U.S. Ambassador Carey Cavanaugh said Friday that the "peace process is accelerating" after "dramatic momentum" during negotiations between Armenian President Robert Kocharian and Azerbaijani President Geidar Aliyev in Key West, Fla., last month.
"I believe these presidents can find a peace agreement that they would be satisfied with," Cavanaugh told an Armenian investment forum. "It has to be 100 percent. They're working hard toward the 100 percent, and they're not there yet, but they're getting closer all the time."
Kocharian, who also attended the forum, was less sanguine in an interview with The Associated Press, calling himself "a realist" and refusing to forecast when an agreement might be reached.
Nagorno-Karabakh is a mountainous territory populated mainly by ethnic Armenians but nestled inside predominantly Muslim Azerbaijan. Its declaration of independence in 1988 sparked a six-year war that killed more than 30,000 people and drove about 1 million, mostly Azerbaijanis, from their homes.
While a 1994 cease-fire has largely held, some 200 people die every year as a result of the conflict, and the two southern Caucasus nations have failed to resolve the dispute over Nagorno-Karabakh's claims to independence.
In the past two years, Kocharian and Aliyev have held more than 15 meetings as part of a peace process shepherded by the United States, Russia, and France. The next round of negotiations is expected to start in Geneva in June.
Kocharian was meeting representatives from the three co-sponsors in New York on Saturday to prepare for next months' talks.
Kocharian said the outline of a settlement proposal is clear but that the details are very important and could take time. If an agreement is reached, Kocharian said it will take up to a year to implement - and the Armenian parliament would have to give its approval.

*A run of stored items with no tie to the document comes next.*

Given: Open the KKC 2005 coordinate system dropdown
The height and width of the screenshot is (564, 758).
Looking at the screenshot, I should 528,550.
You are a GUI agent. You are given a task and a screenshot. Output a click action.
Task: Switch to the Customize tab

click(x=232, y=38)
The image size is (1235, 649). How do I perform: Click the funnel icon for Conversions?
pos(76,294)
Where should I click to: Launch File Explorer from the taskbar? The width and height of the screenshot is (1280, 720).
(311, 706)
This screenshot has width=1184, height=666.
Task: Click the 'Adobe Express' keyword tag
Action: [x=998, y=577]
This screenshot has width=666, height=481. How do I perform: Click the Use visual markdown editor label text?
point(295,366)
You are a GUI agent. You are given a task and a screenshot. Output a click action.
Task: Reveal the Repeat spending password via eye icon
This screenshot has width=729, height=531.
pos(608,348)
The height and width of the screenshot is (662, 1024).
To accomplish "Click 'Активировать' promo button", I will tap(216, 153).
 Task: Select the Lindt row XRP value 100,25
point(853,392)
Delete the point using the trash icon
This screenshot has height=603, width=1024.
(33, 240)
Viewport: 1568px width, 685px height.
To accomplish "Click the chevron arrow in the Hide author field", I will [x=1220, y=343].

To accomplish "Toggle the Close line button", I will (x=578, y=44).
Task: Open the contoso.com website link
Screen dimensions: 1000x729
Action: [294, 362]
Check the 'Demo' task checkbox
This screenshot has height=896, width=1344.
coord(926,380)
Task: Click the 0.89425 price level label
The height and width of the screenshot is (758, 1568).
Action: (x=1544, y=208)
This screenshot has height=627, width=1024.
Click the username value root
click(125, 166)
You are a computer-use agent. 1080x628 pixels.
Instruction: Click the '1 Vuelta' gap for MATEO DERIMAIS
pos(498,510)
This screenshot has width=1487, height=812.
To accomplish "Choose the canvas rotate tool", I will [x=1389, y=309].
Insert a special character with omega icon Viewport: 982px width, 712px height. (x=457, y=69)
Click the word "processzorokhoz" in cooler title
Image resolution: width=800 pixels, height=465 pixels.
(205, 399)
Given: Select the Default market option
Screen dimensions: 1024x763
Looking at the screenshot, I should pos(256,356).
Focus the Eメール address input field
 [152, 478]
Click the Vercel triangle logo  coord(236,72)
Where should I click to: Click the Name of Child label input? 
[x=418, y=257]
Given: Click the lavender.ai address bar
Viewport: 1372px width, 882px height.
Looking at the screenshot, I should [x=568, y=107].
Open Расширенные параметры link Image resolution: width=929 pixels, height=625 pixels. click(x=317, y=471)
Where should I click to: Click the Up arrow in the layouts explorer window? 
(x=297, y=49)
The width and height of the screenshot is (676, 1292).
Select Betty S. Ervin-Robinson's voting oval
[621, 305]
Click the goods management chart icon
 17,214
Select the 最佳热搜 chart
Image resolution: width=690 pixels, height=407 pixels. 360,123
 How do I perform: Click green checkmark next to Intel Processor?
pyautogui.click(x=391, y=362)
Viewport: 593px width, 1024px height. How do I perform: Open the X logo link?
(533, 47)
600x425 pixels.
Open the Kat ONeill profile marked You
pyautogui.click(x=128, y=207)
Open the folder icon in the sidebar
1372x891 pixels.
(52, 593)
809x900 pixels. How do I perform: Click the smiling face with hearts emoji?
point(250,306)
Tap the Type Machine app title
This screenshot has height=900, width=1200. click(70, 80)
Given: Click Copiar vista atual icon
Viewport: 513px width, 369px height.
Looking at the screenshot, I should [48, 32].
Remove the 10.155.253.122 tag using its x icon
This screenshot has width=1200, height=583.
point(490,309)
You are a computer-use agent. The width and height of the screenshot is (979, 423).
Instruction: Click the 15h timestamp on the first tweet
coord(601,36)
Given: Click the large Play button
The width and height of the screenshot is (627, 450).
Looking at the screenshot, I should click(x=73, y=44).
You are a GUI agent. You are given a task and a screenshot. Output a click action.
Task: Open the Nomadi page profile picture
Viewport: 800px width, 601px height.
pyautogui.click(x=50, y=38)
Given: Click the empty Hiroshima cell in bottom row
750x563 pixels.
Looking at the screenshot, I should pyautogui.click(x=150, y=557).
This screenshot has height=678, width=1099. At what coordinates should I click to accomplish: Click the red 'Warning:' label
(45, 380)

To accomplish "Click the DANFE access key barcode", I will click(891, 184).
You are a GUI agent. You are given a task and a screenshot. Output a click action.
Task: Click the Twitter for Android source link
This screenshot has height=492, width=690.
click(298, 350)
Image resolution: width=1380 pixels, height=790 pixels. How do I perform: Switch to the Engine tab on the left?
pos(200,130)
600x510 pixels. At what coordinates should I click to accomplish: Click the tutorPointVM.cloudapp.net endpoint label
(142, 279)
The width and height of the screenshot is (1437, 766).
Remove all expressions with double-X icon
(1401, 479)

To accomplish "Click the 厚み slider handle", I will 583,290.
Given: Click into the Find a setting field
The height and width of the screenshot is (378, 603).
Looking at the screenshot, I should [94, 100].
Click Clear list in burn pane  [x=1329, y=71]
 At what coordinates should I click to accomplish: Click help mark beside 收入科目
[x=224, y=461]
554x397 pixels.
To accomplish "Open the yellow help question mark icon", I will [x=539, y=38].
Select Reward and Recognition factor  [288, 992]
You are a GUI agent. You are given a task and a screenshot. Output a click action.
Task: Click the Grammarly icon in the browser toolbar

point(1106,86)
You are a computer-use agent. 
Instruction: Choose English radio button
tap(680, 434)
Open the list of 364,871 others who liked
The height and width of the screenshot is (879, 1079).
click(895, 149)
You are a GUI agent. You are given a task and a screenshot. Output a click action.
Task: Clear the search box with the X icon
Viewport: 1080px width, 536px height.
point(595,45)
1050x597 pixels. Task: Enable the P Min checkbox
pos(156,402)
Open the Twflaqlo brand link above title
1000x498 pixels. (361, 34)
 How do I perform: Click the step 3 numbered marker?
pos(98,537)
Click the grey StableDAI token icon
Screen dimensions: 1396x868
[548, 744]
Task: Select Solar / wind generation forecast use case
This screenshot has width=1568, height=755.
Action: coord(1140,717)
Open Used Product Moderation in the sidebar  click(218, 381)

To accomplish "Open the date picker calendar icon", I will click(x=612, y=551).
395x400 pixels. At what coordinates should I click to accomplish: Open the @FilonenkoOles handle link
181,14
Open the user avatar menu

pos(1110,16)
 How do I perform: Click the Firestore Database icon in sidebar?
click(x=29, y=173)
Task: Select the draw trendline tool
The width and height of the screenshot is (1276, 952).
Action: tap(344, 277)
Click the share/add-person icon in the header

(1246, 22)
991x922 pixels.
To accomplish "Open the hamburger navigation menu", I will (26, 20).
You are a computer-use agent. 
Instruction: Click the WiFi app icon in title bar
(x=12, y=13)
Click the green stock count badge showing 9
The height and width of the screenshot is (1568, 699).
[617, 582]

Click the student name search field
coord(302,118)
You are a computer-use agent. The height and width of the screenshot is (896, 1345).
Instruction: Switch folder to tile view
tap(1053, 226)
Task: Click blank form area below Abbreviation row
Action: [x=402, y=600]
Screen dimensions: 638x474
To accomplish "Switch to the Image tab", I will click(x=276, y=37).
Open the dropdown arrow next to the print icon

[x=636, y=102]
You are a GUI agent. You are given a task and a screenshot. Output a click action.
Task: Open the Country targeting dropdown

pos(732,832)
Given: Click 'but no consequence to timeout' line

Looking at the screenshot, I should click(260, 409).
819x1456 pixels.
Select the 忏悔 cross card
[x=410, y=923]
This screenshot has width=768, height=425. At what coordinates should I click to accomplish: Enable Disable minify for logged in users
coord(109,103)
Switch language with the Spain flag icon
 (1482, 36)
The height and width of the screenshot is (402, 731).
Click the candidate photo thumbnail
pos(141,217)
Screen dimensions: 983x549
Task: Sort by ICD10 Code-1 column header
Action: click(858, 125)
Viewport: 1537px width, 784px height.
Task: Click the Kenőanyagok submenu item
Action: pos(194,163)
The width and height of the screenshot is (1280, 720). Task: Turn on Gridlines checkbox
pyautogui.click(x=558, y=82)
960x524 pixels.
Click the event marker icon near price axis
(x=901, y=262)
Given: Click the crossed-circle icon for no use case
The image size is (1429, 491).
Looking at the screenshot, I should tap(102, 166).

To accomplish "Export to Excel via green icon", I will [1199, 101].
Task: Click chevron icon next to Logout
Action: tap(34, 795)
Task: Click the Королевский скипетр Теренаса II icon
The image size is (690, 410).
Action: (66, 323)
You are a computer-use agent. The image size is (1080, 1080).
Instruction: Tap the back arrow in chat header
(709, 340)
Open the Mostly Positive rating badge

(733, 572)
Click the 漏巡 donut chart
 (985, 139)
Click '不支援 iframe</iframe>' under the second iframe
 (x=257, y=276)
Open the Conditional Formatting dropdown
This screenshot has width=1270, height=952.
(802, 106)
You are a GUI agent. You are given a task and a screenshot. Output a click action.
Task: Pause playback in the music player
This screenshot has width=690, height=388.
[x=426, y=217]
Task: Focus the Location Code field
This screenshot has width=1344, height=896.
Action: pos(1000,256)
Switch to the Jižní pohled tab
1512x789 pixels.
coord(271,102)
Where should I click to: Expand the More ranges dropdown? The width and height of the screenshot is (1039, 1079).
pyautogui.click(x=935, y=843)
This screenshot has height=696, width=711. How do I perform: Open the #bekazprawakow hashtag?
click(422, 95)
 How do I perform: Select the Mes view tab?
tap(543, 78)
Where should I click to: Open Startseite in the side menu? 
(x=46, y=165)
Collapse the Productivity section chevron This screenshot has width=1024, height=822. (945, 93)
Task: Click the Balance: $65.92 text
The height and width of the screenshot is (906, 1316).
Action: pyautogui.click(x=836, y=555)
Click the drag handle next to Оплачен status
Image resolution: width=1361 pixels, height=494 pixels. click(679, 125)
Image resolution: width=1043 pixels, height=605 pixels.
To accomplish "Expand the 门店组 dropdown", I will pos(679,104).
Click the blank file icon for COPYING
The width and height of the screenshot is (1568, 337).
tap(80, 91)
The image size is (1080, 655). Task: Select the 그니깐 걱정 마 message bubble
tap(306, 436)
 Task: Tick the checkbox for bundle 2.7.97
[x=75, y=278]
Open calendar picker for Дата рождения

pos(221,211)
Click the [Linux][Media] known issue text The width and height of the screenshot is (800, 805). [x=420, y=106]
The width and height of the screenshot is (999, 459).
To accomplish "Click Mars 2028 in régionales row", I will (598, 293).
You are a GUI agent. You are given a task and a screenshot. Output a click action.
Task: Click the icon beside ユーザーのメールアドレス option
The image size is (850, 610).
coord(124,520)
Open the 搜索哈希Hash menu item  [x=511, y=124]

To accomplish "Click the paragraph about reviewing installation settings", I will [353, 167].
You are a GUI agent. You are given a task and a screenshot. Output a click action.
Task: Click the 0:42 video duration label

He insisted that Nagorno-Karabakh, whose population is about 150,000, must take part in discussions on a final settlement - and that an agreement must take into account that Nagorno-Karabakh has operated as an independent state since 1988.
"The current situation is irreversible and we cannot ignore that," said Kocharian, who asserted that "the new generation and the young people do not perceive Karabakh as a part of Azerbaijan. Time is doing its business."
Cavanaugh said Aliyev and Kocharian are committed to peace because they realize it will mean stability, greater investment, more jobs, and a better life for their peoples.
But he told the AP that getting the Armenian and Azerbaijani people behind an agreement and selling the tough compromises involved will test their political skills.
"People in Armenia and Azerbaijan see the need for peace,'' he said. "They see there's no jobs in their country for their children. They see they're stuck in a refugee camp waiting for a new life, and it depends on peace. But they don't fully see how to do compromise."